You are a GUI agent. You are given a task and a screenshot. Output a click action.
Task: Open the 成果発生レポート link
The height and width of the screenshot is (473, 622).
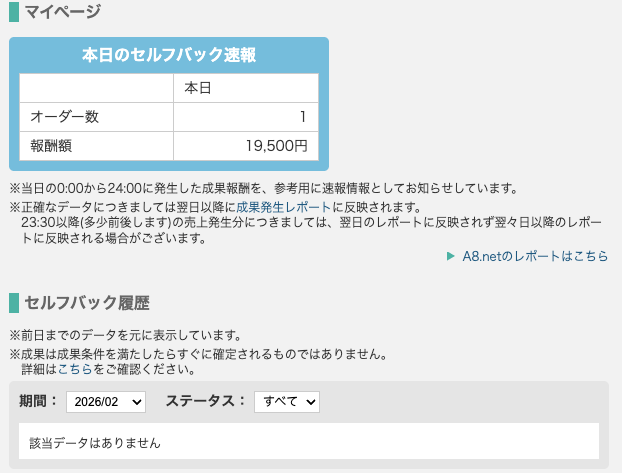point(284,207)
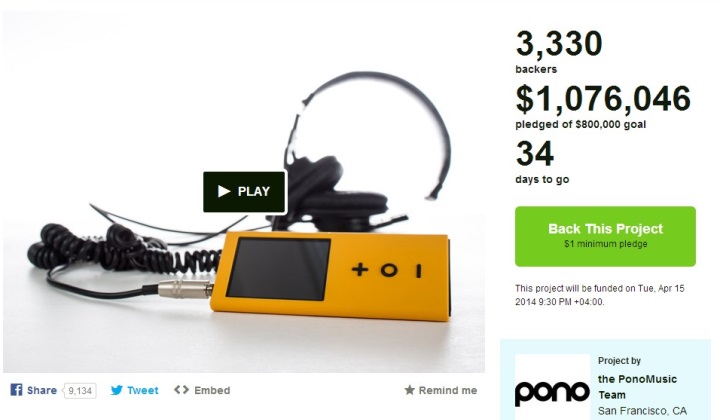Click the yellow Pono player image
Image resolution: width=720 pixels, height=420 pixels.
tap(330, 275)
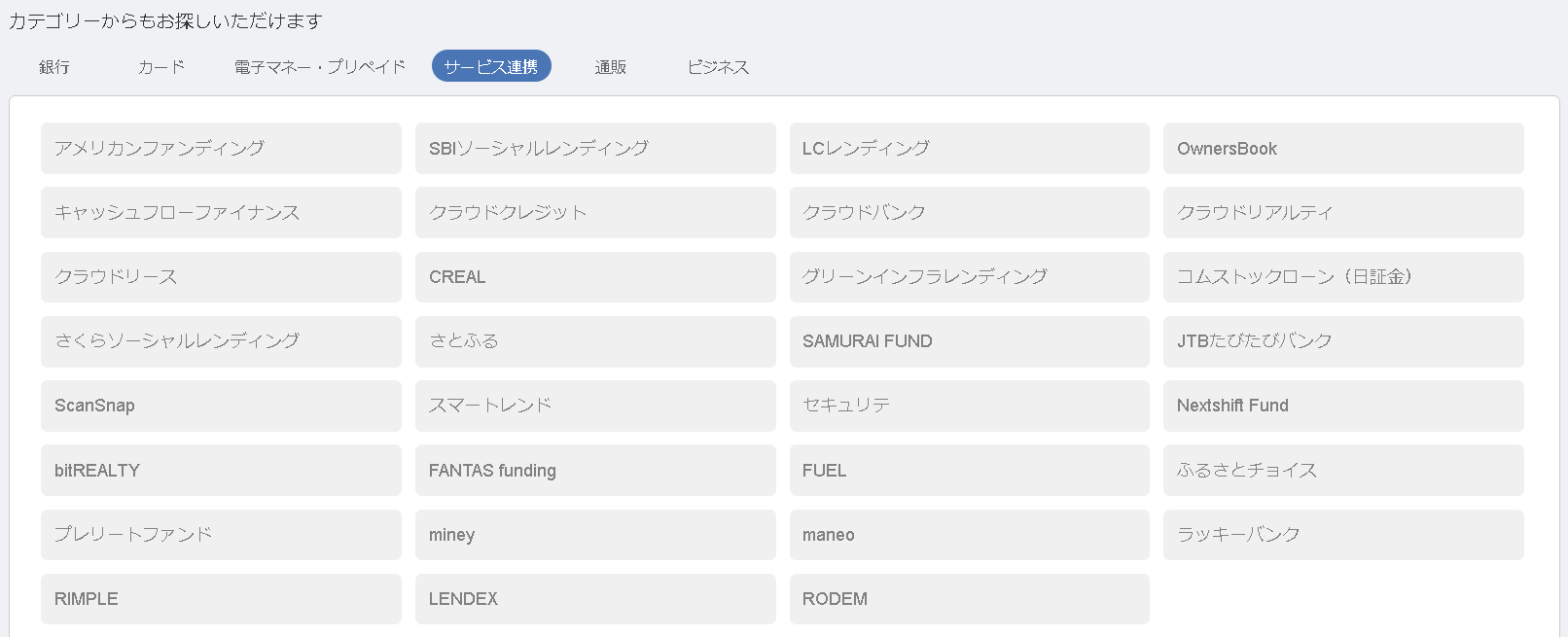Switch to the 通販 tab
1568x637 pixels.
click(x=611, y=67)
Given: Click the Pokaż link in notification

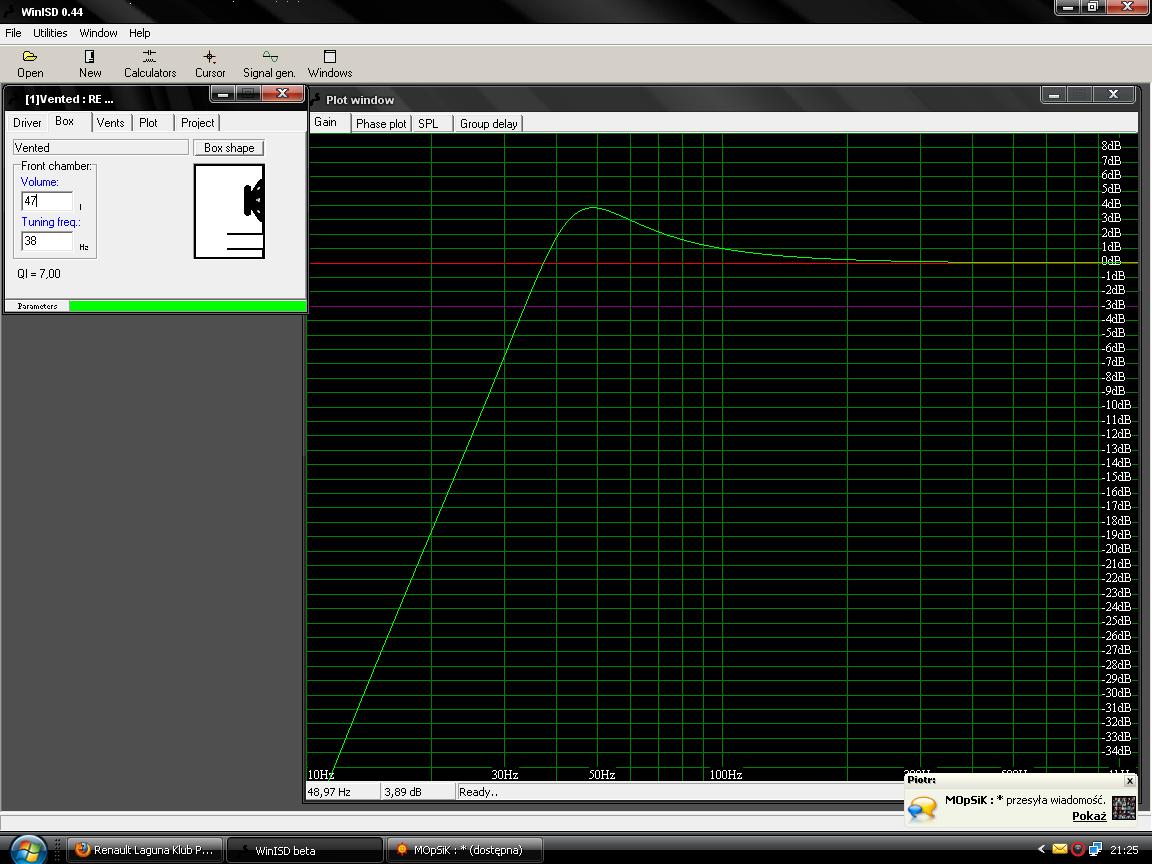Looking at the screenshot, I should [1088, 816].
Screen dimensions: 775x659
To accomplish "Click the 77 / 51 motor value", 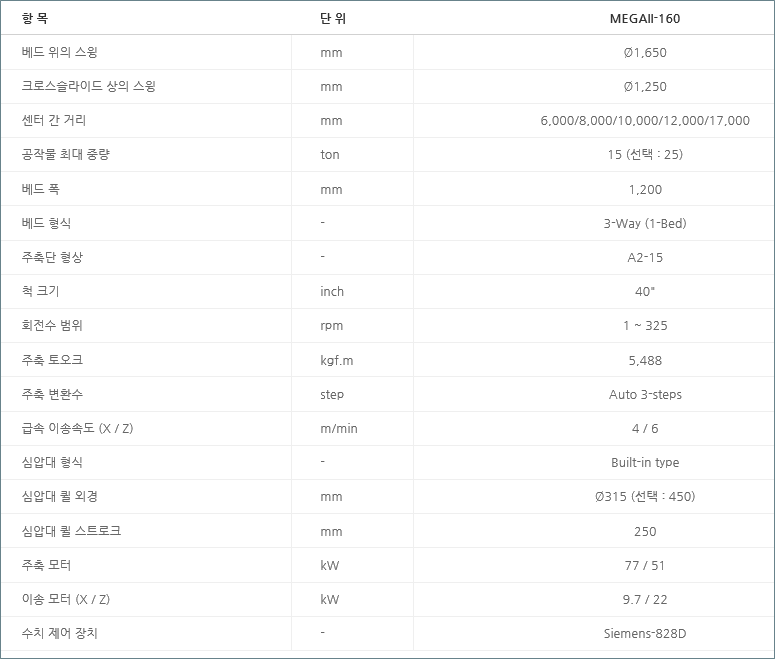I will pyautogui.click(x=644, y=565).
==================================================
◆ Exercise aim:
Starting with the first line of the listing, output each line exactly until you have included the one containing "Task: Open the 成果発生レポート link".

◆ Answer to the exercise:
You are a GUI agent. You are given a task and a screenshot. Output a click action.
Task: Open the 成果発生レポート link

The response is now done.